— To do —
Using the data beneath this instruction, retype only the lines from the one that contains "Screen dimensions: 180x156" down to the one that contains "Given: Click the", both included, exactly as they appear.

:: The data ::

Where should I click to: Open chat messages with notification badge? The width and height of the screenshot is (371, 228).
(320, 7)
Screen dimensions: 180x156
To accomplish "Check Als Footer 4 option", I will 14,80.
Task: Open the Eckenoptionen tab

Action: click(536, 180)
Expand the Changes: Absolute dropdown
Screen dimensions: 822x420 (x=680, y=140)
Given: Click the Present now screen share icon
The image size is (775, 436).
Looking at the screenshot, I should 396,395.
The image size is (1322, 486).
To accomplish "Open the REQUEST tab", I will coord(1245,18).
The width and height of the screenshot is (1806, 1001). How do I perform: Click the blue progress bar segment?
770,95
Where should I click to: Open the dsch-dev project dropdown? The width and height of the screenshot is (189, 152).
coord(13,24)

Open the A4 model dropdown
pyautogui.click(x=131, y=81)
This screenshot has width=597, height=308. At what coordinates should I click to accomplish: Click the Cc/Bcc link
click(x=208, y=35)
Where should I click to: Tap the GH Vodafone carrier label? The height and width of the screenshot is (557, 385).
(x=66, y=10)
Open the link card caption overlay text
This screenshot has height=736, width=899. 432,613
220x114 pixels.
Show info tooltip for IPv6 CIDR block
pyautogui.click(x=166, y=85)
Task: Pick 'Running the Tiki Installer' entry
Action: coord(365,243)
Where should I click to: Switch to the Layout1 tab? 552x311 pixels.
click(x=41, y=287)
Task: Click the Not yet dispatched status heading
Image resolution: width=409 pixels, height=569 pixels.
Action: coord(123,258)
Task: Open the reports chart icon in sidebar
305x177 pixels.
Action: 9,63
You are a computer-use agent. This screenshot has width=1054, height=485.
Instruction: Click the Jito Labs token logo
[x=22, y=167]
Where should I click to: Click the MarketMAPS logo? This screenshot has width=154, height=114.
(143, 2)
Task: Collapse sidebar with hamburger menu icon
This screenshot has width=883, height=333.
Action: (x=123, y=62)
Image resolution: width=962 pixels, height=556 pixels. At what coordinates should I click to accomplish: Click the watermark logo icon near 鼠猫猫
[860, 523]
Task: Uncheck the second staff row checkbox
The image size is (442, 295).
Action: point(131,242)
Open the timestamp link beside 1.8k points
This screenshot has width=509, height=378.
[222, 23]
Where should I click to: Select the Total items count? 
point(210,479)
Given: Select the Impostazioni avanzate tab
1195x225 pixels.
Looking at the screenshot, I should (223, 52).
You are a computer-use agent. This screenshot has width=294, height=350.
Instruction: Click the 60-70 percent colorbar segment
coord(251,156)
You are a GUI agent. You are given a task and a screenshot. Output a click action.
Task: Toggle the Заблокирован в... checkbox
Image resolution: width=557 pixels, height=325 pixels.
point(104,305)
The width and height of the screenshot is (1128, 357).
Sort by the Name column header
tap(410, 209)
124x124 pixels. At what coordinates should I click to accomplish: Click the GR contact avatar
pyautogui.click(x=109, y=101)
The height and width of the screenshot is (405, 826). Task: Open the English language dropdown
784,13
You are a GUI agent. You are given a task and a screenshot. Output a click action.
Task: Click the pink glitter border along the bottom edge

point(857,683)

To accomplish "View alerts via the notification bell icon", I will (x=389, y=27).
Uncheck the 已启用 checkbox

:::

— Output for this task —
Screen dimensions: 180x156
To accomplish "Check Als Footer 4 option", I will 14,80.
Task: Open the Eckenoptionen tab

Action: click(536, 180)
Expand the Changes: Absolute dropdown
Screen dimensions: 822x420 (x=680, y=140)
Given: Click the Present now screen share icon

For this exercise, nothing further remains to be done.